How to set the Kibana server host and port

Setting a dedicated listen address and TCP port for Kibana controls where the web interface is reachable and reduces accidental exposure of an administrative endpoint.

Kibana reads network binding settings from /etc/kibana/kibana.yml and starts an HTTP server bound to the configured server.host and server.port values. Binding to a specific IP limits which interfaces accept connections, while changing the port can avoid conflicts or match an existing proxy/firewall policy.

Binding to every interface (for example, 0.0.0.0) can make Kibana reachable from unintended networks, including public ones if routing and firewall rules allow it. When Kibana is published behind a reverse proxy or served from a sub-path, additional URL settings may be required so redirects and absolute links remain correct.

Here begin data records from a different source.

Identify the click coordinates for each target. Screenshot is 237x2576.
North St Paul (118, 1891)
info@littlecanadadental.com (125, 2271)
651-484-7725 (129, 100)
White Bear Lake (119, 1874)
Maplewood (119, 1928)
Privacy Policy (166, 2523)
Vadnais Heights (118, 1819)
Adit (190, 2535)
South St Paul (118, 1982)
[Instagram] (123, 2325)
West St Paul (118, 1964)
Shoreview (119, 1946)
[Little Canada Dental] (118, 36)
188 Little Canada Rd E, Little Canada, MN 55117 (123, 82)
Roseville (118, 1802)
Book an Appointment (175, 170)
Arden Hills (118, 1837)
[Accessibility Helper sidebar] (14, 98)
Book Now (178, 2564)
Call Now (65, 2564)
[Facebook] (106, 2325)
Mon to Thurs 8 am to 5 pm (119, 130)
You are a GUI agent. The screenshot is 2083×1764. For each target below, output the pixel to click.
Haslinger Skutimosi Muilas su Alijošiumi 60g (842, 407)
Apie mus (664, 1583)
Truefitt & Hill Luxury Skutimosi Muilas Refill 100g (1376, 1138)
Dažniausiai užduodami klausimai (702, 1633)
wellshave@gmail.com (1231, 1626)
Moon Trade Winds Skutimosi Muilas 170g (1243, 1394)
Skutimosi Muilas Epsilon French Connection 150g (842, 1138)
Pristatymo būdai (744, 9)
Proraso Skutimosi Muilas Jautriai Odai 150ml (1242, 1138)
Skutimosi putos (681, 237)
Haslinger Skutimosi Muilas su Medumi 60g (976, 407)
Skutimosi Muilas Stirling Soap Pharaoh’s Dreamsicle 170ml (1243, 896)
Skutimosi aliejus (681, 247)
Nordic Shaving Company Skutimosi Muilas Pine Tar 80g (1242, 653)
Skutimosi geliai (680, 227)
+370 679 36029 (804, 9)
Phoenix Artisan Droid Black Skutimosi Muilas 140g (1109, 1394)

1. Open the Kibana configuration file.

   $ sudo nano /etc/kibana/kibana.yml

2. Set the server.host and server.port values.

   server.host: "10.10.10.50"
   server.port: 5601

   Use localhost to restrict access to the local machine, or a specific interface IP to expose Kibana only on a chosen network.

   Setting server.host to 0.0.0.0 binds Kibana to all interfaces, which can expose the login page to unintended networks if firewall or routing permits it.

3. Restart the Kibana service to apply the settings.

   $ sudo systemctl restart kibana

   Related: How to manage the Kibana service with systemctl in Linux

4. Confirm the Kibana process is listening on the configured address and port.

   $ sudo ss --tcp --listening --numeric --processes | grep ':5601'
   LISTEN 0      128    10.10.10.50:5601      0.0.0.0:*    users:(("node",pid=2147,fd=19))

5. Verify Kibana responds on the new address and port.

   $ curl --head http://10.10.10.50:5601
   HTTP/1.1 302 Found
   kbn-name: kibana
   location: /login

   HTTP 302 redirects to /login are typical when Kibana authentication is enabled.